• ABOUT THIS TASK: With the pictures left aside, write out exactly the lines of the listing below from the line with "This screenshot has width=980, height=473." to the line with "the מפתחים menu", both included, and only those.

• EXERCISE INPUT:
Start of Block

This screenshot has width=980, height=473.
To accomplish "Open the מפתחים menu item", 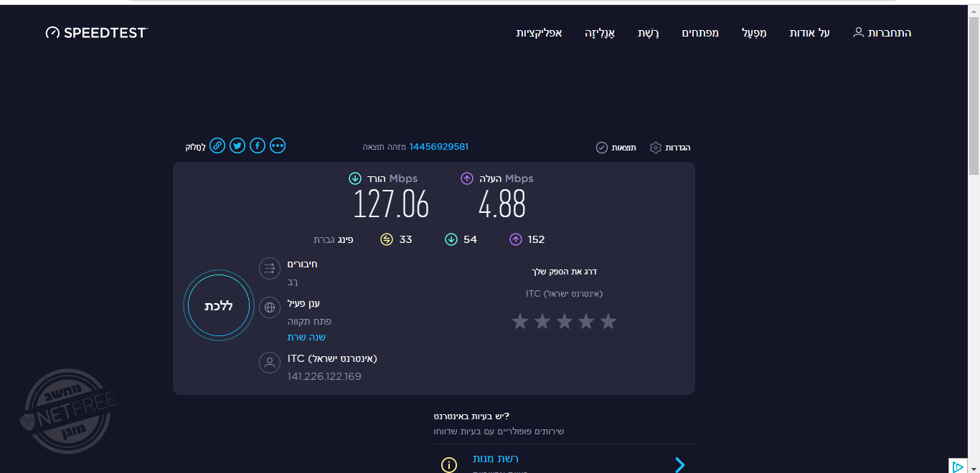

End of Block
Start of Block

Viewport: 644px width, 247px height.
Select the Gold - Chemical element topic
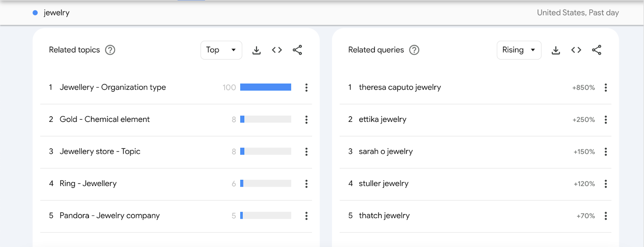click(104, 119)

End of Block
Start of Block

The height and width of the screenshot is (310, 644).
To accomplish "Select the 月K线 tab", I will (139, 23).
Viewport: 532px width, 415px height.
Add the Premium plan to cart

End of Block

• TASK RESULT:
This screenshot has width=980, height=473.
To accomplish "Open the מפתחים menu item", 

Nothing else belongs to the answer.